# Document extract
· · · ·
Cross Crusades: Barton, In a Nutshell
Barton Park, the last race in the Cross Crusade series, lived up to expectations and was exactly what cyclocross in Oregon is all about.
Barton is a gravel pit. Piles of gravel line the course, steep run-ups and off-camber descents make it technical and challenging and HARD. Barton is just plain hard. There are a couple of pavement sections, a few gravel straighaways and only one set of barriers, but don’t let that fool you. Barton is hard.
I don’t even know how many laps we rode; and it doesn’t matter. I rode hard and I raced. I held the lead for a while and Wendy went around me, I stuck on her wheel. I held on. SWEET. I am still here. I passed her on the asphalt and led for the next half lap. She took the lead through the mud bog; she is stronger period, but I caught her on the run-up. Together we road down the steep descent; I was still right there.
There was some traffic, Wendy got around, I didn’t. I stood up out of the corner, but the gap was growing and she caught a train of Men on the pavement. I was losing ground. Or was Wendy gaining ground. I learned later it was the latter.
The last lap and a half I rode alone, sights set on closing the gap, but to no avail. I gave it everything I had.
There is no place for resting. Places that might give you some relief on a dry day are now, quite appropriately, mud bogs that take every ounce of remaining strength out of your legs, but lead to a muddy stair step run-up, which requires you to find something more.
You thought you were out of strength, well, suck it up and find some more – you have to get up this hill. And then over the barriers.
When speaking in the language of cyclocross lovers, HARD = FABULOUS.
· · · ·
(Word and element locating data)
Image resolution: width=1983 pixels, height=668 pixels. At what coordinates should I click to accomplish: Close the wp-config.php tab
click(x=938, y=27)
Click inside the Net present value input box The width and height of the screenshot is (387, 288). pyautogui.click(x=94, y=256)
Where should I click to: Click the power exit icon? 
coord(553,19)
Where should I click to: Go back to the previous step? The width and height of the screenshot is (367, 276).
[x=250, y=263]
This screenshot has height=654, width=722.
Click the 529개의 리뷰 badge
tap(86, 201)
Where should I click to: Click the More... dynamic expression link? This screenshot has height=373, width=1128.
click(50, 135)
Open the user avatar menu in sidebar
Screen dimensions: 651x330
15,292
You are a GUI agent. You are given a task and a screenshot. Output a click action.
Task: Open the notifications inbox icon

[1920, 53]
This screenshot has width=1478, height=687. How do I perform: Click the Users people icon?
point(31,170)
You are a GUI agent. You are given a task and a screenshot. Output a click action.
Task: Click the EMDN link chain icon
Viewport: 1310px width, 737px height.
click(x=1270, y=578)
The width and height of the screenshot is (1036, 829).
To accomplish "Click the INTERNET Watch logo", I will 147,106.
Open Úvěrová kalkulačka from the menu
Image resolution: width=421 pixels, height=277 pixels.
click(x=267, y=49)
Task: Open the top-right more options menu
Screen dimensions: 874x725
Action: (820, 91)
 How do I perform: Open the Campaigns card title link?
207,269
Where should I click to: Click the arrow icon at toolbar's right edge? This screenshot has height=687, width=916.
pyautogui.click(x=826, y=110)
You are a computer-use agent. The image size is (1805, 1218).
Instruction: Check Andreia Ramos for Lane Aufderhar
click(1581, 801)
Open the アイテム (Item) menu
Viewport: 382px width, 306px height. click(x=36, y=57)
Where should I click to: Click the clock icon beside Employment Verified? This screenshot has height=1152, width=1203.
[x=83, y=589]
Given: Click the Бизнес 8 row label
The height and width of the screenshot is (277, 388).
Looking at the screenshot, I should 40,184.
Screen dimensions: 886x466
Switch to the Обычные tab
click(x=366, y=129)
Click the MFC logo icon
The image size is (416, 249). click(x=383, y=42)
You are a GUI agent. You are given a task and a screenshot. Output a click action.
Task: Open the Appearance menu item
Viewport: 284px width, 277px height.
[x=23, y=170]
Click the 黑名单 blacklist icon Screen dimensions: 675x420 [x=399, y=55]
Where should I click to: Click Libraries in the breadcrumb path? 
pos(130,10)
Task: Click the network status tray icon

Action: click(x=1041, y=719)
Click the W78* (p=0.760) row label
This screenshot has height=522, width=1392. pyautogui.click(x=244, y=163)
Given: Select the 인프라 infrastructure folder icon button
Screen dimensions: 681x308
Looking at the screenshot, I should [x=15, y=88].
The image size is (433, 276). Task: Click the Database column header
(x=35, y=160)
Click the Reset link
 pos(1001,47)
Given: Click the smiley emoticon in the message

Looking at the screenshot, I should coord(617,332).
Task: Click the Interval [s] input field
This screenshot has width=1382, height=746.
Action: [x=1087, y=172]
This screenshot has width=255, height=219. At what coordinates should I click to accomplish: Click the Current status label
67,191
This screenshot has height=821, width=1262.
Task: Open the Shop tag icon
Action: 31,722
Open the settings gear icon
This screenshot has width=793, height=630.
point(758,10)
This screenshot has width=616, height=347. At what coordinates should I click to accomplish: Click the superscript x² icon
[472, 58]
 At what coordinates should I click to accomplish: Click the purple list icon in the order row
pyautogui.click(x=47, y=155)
· · · ·
# Task instructions
1: Reproduce the Barton Park race report from "Cross Crusades: Barton, In" down to "Barton is hard.".
2: Pick up the Barton Park race report after its final line and keep writing it.

# Response list
1:
Cross Crusades: Barton, In a Nutshell
Barton Park, the last race in the Cross Crusade series, lived up to expectations and was exactly what cyclocross in Oregon is all about.
Barton is a gravel pit. Piles of gravel line the course, steep run-ups and off-camber descents make it technical and challenging and HARD. Barton is just plain hard. There are a couple of pavement sections, a few gravel straighaways and only one set of barriers, but don’t let that fool you. Barton is hard.

2:
Barton was agonizing bliss.
Cyclocross, I have intimately learned, is addictive. It is a drug. A drug for which we train and suffer for, a drug which is only readily available for a few precious months each year, a drug that costs us money, weekends, late nights, and any attempt cleanliness or modesty.
The Sunday night ritual includes diving home over the Cascades, unpacking, laundry, a much needed shower, fried egg sandwiches – and sleep. Sleep and dreams of the day’s effort. Agonizing bliss.
Barton started fast and didn’t slow down. I had mud in my eyes from the gate.
Contacts + mud = blurry vision. But glasses wouldn’t have helped.
When I couldn’t see, I just held on tight and pedaled harder.
It seemed to work out.
Through the mud, up the hill, over the barriers, across the dike, down the hill, around the corner, through the parking lot, up the hill, around the s-curves, up the hill, through the trees, up the road. REPEAT.
Editor’s note: Based in Bend, Oregon, Serena rides and races in the Pacific Northwest. She’ll be giving us the insider perspective on the 2010 cyclocross season. You can read more on her blog, Serena Rides.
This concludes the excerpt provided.